(TASK DATA begins)
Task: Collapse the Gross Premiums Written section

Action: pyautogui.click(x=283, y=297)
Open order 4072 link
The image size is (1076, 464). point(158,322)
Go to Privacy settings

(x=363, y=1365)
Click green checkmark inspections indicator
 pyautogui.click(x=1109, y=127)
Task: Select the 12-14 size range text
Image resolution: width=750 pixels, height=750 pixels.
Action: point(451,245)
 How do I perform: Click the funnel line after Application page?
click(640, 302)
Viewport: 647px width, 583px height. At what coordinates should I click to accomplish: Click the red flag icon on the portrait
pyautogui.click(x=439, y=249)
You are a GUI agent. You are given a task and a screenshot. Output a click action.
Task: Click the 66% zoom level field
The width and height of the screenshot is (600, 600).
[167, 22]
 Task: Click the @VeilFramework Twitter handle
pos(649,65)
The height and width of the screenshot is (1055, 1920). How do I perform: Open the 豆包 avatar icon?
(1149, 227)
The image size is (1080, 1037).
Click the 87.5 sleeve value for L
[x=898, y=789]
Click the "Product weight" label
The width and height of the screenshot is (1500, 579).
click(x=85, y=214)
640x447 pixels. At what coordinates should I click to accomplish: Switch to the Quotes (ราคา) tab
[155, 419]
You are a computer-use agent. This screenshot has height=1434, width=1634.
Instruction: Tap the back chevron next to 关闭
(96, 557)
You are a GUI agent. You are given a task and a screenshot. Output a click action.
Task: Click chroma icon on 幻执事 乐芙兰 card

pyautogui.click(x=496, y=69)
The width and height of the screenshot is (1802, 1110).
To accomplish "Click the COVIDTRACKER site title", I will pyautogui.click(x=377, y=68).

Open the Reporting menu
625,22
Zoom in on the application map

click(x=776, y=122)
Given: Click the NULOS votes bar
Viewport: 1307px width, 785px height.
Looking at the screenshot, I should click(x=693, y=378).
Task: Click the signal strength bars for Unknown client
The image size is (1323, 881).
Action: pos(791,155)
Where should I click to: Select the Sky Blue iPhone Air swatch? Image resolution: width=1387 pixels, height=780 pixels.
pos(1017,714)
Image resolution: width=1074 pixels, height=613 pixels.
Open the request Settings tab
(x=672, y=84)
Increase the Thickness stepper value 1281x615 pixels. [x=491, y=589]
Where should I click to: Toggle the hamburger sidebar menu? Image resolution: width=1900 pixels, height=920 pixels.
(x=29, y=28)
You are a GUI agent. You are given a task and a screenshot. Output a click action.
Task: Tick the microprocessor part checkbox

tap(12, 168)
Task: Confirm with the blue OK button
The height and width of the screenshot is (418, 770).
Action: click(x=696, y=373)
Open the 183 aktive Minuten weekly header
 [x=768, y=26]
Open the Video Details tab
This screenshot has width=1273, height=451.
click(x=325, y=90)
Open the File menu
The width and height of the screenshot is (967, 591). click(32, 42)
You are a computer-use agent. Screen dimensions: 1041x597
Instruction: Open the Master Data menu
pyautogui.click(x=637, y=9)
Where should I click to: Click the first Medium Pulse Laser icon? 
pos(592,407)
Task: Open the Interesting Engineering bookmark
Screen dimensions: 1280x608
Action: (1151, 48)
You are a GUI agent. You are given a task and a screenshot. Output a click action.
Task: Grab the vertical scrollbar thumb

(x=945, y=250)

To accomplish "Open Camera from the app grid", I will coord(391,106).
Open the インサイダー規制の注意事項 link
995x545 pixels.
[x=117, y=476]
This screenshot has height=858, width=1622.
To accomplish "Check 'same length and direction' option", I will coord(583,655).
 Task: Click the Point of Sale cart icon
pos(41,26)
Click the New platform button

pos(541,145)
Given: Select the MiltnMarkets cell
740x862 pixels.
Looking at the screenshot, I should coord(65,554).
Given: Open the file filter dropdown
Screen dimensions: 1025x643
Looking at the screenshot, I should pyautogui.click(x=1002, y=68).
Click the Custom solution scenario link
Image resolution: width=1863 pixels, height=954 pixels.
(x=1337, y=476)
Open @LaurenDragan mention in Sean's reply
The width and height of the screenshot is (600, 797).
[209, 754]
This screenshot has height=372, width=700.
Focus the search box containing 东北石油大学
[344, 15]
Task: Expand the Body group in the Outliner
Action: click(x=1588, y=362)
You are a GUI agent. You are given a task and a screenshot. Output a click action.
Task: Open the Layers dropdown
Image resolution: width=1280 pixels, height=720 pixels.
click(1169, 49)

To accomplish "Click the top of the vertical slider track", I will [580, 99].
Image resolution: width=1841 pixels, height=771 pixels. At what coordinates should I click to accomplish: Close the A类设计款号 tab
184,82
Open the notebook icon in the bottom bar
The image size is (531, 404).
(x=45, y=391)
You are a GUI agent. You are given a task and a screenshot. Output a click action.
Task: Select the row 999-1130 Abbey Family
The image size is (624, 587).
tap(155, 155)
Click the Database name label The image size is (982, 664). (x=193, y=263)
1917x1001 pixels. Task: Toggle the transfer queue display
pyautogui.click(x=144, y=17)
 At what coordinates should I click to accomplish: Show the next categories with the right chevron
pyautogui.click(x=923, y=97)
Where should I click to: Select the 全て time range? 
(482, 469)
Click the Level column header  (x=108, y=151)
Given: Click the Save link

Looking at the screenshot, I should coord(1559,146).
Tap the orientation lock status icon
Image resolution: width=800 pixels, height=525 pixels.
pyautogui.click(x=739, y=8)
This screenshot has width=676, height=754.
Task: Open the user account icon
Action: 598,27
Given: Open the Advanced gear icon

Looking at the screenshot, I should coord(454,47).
(TASK DATA ends)
WORK INSTRUCTIONS: Extract exactly and only the lines above from the line containing "Focus the search box containing 东北石油大学" through the line containing "Click the Level", both end lines included.

YOUR RESPONSE:
Focus the search box containing 东北石油大学
[344, 15]
Task: Expand the Body group in the Outliner
Action: click(x=1588, y=362)
You are a GUI agent. You are given a task and a screenshot. Output a click action.
Task: Open the Layers dropdown
Image resolution: width=1280 pixels, height=720 pixels.
click(1169, 49)

To accomplish "Click the top of the vertical slider track", I will [580, 99].
Image resolution: width=1841 pixels, height=771 pixels. At what coordinates should I click to accomplish: Close the A类设计款号 tab
184,82
Open the notebook icon in the bottom bar
The image size is (531, 404).
(x=45, y=391)
You are a GUI agent. You are given a task and a screenshot. Output a click action.
Task: Select the row 999-1130 Abbey Family
The image size is (624, 587).
tap(155, 155)
Click the Database name label The image size is (982, 664). (x=193, y=263)
1917x1001 pixels. Task: Toggle the transfer queue display
pyautogui.click(x=144, y=17)
 At what coordinates should I click to accomplish: Show the next categories with the right chevron
pyautogui.click(x=923, y=97)
Where should I click to: Select the 全て time range? 
(482, 469)
Click the Level column header  (x=108, y=151)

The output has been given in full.